Kursrückgang bei Kandidaten für US-Delisting
Von Norbert Hellmann, Schanghai
An den Aktienbörsen in Hongkong und Schanghai macht sich Unbehagen über das Rückzugsmanöver einer Gruppe von chinesischen Staatsunternehmen in Sachen US-Kapitalmarktpräsenz breit. Am Freitagabend hatten fünf große chinesische Staatskonzerne in einer konzertierten Aktion angekündigt, dass sie ein „Delisting“ planen und damit ihre sekundäre Aktiennotierung an der New Yorker Börse in Kürze aufgeben wollen. Bei den Unternehmen handelt es sich um die beiden führenden Ölkonzerne des Landes, Petrochina und Sinopec, den größten chinesischen Aluminiumproduzenten Chalco, den Assekuranzriesen China Life Insurance sowie die zu Sinopec gehörende, aber separat gelistete Petrochemie-Firma Shanghai Sinopec.
Am Montag sah man insbesondere bei den Notierungen an der Hongkonger Börse durchweg negative Reaktionen auf die Aktion. Der Kurs von Petrochina, dem größten Ölförderer Asiens, ging um 3,4% zurück, auch Sinopec und Chalco verloren um mehr als 3%. Bezeichnenderweise stehen nicht nur die Kurse der bereits offiziell zum Weggang von der New Yorker Börse fest entschlossenen Firmen, sondern auch die anderer großer chinesischer Staatskonzerne unter Druck.
Marktteilnehmer gehen davon aus, dass nach und nach Unternehmen, die von der chinesischen Zentralregierung direkt kontrolliert werden und über eine Listing-Präsenz in den USA verfügen, in den kommenden Tagen oder Wochen vergleichbare Delisting-Ankündigungen vom Stapel lassen werden. Als nächste Kandidaten auf einen Rückzug gelten die staatlichen Carrier China Eastern Airlines und China Southern Airlines, die bereits vor 25 Jahren als eine der ersten chinesischen Unternehmen mit einem Zweitlisting nach New York gegangen waren, um ihre internationale Hinwendung auch über eine Aktienkapitalmaßnahme zu belegen. An der Hongkonger Börse gaben die Notierungen der beiden Fluggesellschaften sowie auch die Aktie von Air China um bis zu 3% nach.
Die Listings der chinesischen Staatskonzerne in den USA hatten seit jeher mehr einen Prestige-Charakter als eine Bedeutung für ihre Kapitalbeschaffungspläne.
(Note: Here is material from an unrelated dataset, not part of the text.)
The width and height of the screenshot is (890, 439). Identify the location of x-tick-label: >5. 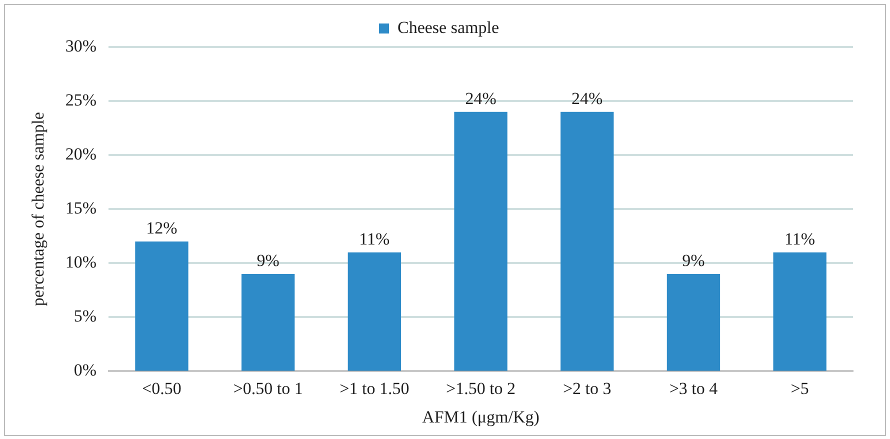
(800, 388).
Da der Handel mit den Titeln in den USA im Vergleich zur Umsatzaktivität an den Börsen in Hongkong und Schanghai sehr gering ist, dürfte das Rückzugsmanöver dieser Unternehmensgruppe keine größeren Kapitalmarktauswirkungen zeitigen und eher eine politische Signalfunktion haben.
So scheinen die Delisting-Ankündigungen in einem direkten Zusammenhang mit verschärften Streitigkeiten zwischen China und den USA in der Taiwan-Frage und dem Besuch der US-Politikerin Nancy Pelosi auf der von China beanspruchten, aber unabhängig regierten Insel Taiwan zu stehen.
Allerdings könnte man vermuten, dass in einem etwas größeren zeitlichen Abstand auch chinesische Technologie-Unternehmen von der Pekinger Regierung dazu gezwungen werden könnten, den für sie wesentlich bedeutsameren Auftritt am US-amerikanischen Kapitalmarkt zu beenden.